I have the function $y(x)=e^{iax}, a\in\mathbb{R}$. Where $0\le x\le 2\pi$, and y(x) is also $2\pi$-periodic.
They asked me to find the fourier coefficients of y(x), which I found out to be $\frac{e^{i2\pi a}-1}{2\pi i(a-n)}$.
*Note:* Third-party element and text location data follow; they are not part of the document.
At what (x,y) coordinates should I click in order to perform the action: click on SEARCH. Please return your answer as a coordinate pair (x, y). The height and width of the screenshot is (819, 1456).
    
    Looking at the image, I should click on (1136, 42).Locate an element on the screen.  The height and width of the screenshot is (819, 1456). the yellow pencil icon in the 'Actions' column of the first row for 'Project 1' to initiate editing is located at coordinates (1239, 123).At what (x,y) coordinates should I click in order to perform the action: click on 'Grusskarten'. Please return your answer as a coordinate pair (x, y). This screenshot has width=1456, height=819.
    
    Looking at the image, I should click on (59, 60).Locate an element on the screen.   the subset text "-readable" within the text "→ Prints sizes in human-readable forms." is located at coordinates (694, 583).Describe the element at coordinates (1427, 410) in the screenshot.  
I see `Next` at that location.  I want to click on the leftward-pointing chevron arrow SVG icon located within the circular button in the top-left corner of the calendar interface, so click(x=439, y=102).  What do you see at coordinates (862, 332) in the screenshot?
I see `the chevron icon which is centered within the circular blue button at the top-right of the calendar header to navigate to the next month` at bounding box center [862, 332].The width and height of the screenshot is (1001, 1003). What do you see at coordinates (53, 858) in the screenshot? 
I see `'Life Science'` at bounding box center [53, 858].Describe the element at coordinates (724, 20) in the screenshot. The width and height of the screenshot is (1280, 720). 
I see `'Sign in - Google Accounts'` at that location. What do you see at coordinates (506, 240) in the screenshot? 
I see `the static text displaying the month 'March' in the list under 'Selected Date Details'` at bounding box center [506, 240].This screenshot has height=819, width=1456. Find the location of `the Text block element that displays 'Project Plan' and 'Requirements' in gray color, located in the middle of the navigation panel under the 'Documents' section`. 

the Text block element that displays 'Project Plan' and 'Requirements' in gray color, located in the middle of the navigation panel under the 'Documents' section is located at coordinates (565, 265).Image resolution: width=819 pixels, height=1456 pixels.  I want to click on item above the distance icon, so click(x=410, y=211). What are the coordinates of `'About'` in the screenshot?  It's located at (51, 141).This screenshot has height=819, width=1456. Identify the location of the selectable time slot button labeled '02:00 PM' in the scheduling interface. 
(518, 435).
But I'm also asked to show that $\sum_{-\infty}^\infty \frac{1}{(a-n)^{2}} = \frac{\pi^{2}}{sin^{2}\pi a} $
In my attempt for a solution, I used Parseval's formula: $\frac{(e^{i2\pi a}-1)^{2}}{4\pi ^{2}}\sum_{-\infty}^\infty \frac{1}{(a-n)^{2}} = \frac{1}{2\pi}\int_{0}^{2\pi} |e^{iax}|^{2} $
I concluded that the right hand side will equal to 1, then I get that:
$\sum_{-\infty}^\infty \frac{1}{(a-n)^{2}} = \frac{4\pi^{2}}{(e^{i2\pi a}-1)^{2}} $
I have tried to play around with the expression at the right hand side of the equality, but cant manage to obtain $\frac{\pi^{2}}{sin^{2}\pi a}$
Any help?
If we expand out $e^{iax}/\sqrt{2\pi}$ defined on $(-\pi,\pi)$ in terms of the orthonormal sequence $e^{ikn}/\sqrt{2\pi}$, $n\in {\mathbb N}$ the coefficients are
$$ c_n=\frac 1{2\pi} \int_{-\pi}^{\pi} e^{iax}e^{-inx}=\frac{\sin(\pi(a-n))}{\pi(a-n)} $$
and from Parseval we get $$ \frac 1{2\pi} \int_{-\pi}^{\pi}dx= 1= \sum_{n=-\infty}^{\infty} \frac{\sin^2(\pi(a-n))}{\pi^2(a-n)^2}. $$ As the squared sine is $\pi$ periodic, this is the same as $$ 1= \sum_{n=-\infty}^{\infty} \frac{\sin^2(\pi a)}{\pi^2(a-n)^2}. $$
You problem is the same as this except that youy need to slide interval over by $\pi$.